星野リゾート(長野県軽井沢町)は24日、大阪市に観光客向けの都市型ホテルを開くと発表した。2022年春の開業をめざす。星野佳路代表は記者会見で「ビジネス客は忘れて観光客のことだけを考える」と新ホテルの方針を示した。北海道で運営する都市型ホテルに加えて大阪にも進出し、家族層など国内外の都市観光の需要の取り込みを狙う。
新ホテルはJR環状線・新今宮駅(大阪市浪速区)前に立地する。星野代表は「(同地域は)大阪でしか体験できない風景・文化があふれている」と語った。客室数は608室になる予定で、同社の施設としては「星野リゾートトマム」に次いで2番目の規模になる。客室の広さは30平方メートルから。客室だけでなくレストランやカフェも設ける方針だ。敷地内には緑地「みやぐりん(仮称)」を設ける。
星野リゾートは子会社を通じて約1万4000平方メートルの土地を約18億円で大阪市から取得した。ホテルは星野リゾートが運営する。新ホテルは「星のや」と「界」、「リゾナーレ」に次いで4つ目のブランドになる予定。

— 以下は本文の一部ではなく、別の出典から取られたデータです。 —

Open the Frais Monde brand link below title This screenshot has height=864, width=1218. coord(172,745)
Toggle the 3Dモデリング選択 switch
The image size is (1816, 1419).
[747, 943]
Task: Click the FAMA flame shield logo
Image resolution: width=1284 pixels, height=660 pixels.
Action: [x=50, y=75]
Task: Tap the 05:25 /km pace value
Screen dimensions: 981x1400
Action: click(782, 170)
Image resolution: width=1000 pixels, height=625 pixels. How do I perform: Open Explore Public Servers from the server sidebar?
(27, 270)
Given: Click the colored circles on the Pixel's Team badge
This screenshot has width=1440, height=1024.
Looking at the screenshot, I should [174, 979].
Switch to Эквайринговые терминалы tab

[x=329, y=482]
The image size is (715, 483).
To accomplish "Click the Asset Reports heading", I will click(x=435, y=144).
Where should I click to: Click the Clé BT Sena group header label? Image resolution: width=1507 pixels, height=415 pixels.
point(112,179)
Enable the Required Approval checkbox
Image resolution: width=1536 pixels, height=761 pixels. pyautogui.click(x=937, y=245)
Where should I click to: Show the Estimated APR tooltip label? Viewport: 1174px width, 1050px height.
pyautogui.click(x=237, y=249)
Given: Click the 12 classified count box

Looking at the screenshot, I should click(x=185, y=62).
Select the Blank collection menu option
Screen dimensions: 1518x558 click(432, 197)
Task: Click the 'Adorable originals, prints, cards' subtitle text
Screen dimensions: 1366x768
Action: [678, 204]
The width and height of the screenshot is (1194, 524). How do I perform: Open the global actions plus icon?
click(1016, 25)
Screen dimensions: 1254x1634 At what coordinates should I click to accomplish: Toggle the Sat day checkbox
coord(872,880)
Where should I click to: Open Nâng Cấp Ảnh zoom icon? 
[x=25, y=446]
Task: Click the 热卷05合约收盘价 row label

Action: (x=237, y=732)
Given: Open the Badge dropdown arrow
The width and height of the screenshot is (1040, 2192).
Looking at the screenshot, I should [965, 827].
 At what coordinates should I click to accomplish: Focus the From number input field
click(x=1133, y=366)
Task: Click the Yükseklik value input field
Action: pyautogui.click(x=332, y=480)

星野リゾートは地方のリゾート地を中心に高級旅館などを展開してきたが、都市型ホテルへの参入に乗り出している。旭川グランドホテル(北海道旭川市)の運営を4月に始めた。このたび駅に隣接する都市型のホテルを大阪に自ら新設することで、観光需要への訴求力を高める。
大阪ではインバウンド(訪日外国人)需要の成長を受け、新ホテルの進出が相次いでいる。不動産サービス大手のCBRE(東京・千代田)は20年までに大阪市で1万3000室のホテルの追加供給があると予測する。大阪では民泊も広がりつつあり、競争は激化している。